## DIRECTIVE
Report every line below that contains the string "agent", copying each such line in full.

## DATASET EXTRACT

---

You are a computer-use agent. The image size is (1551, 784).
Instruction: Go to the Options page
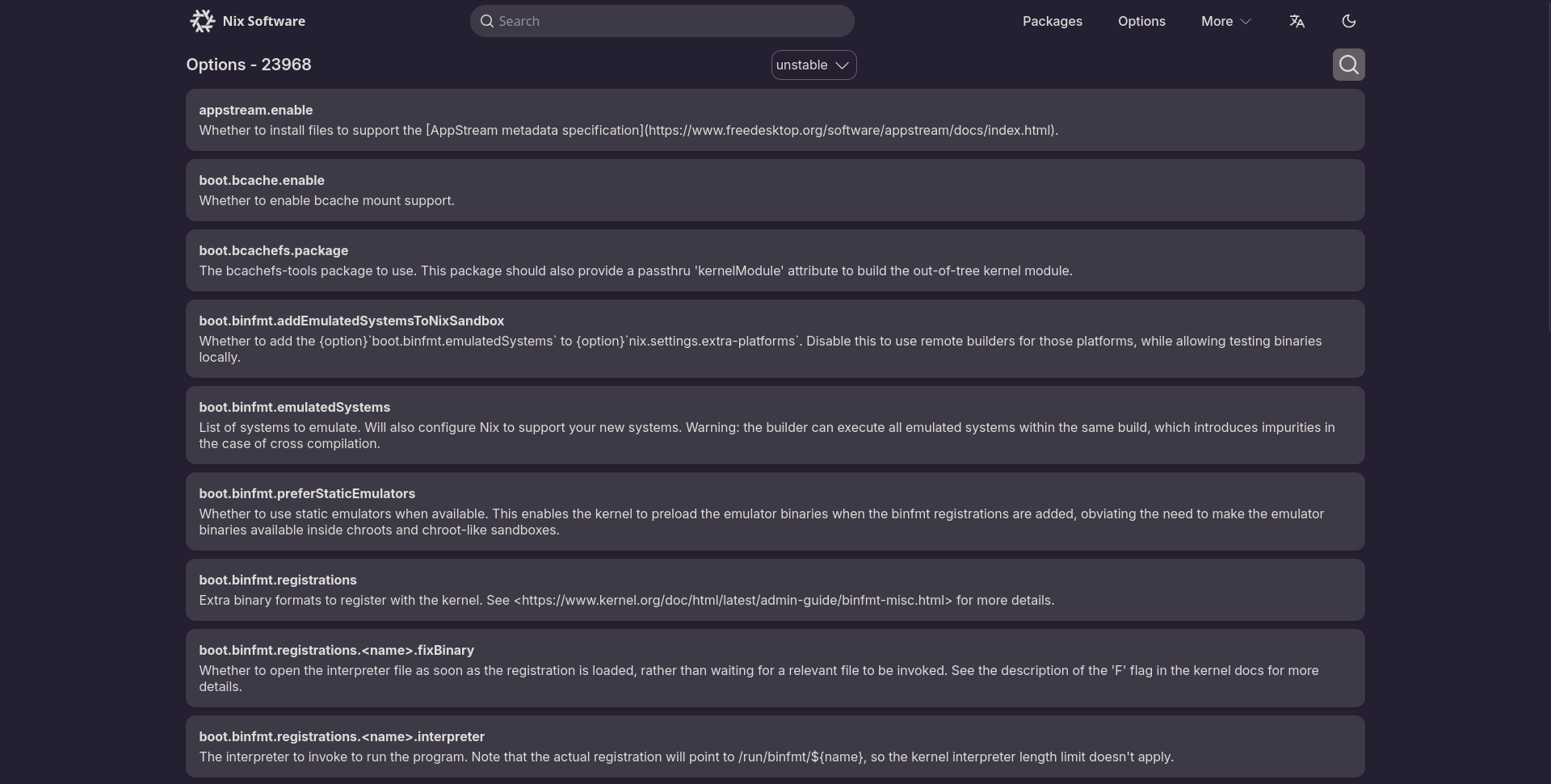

---

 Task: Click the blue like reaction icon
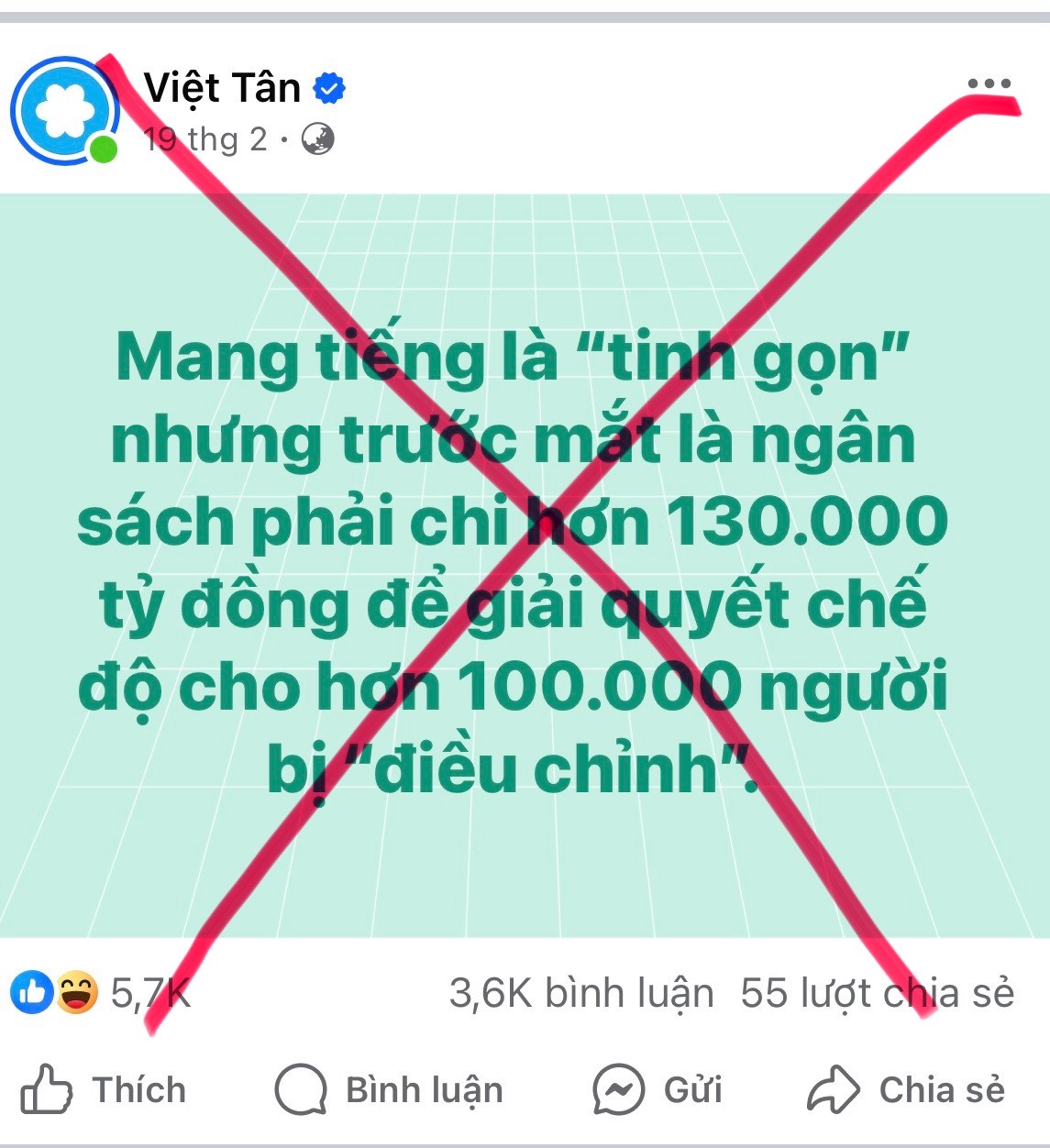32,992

---

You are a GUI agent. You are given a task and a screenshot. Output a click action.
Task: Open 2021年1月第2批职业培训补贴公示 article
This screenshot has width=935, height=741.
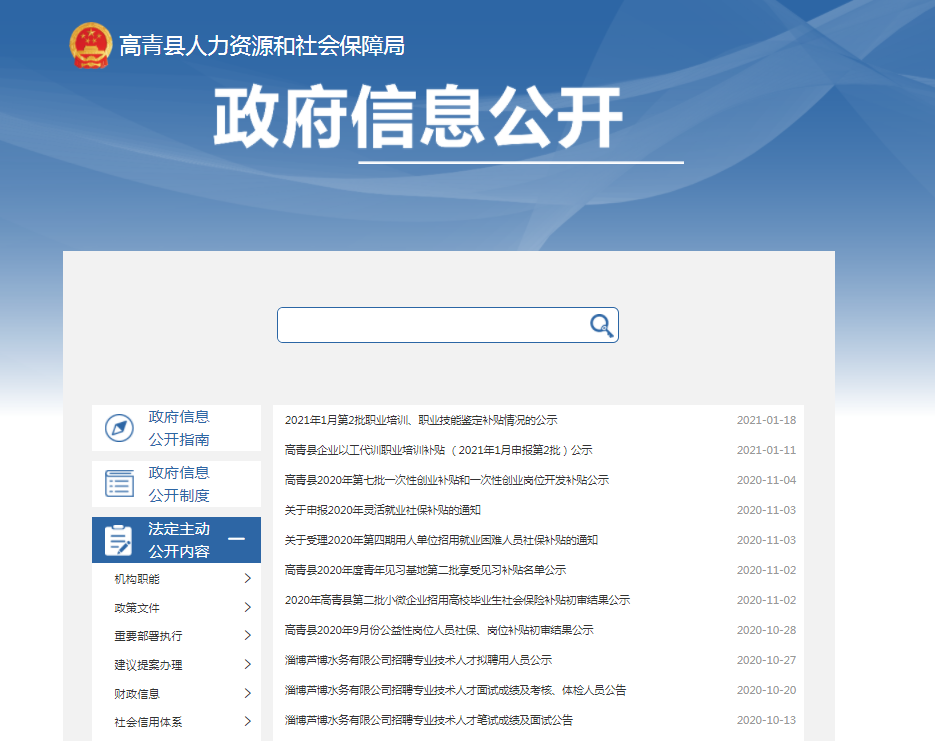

---

## SOLUTION FOR THIS PROBLEM
You are a computer-use agent. The image size is (1551, 784).
You are a GUI agent. You are given a task and a screenshot. Output a click action.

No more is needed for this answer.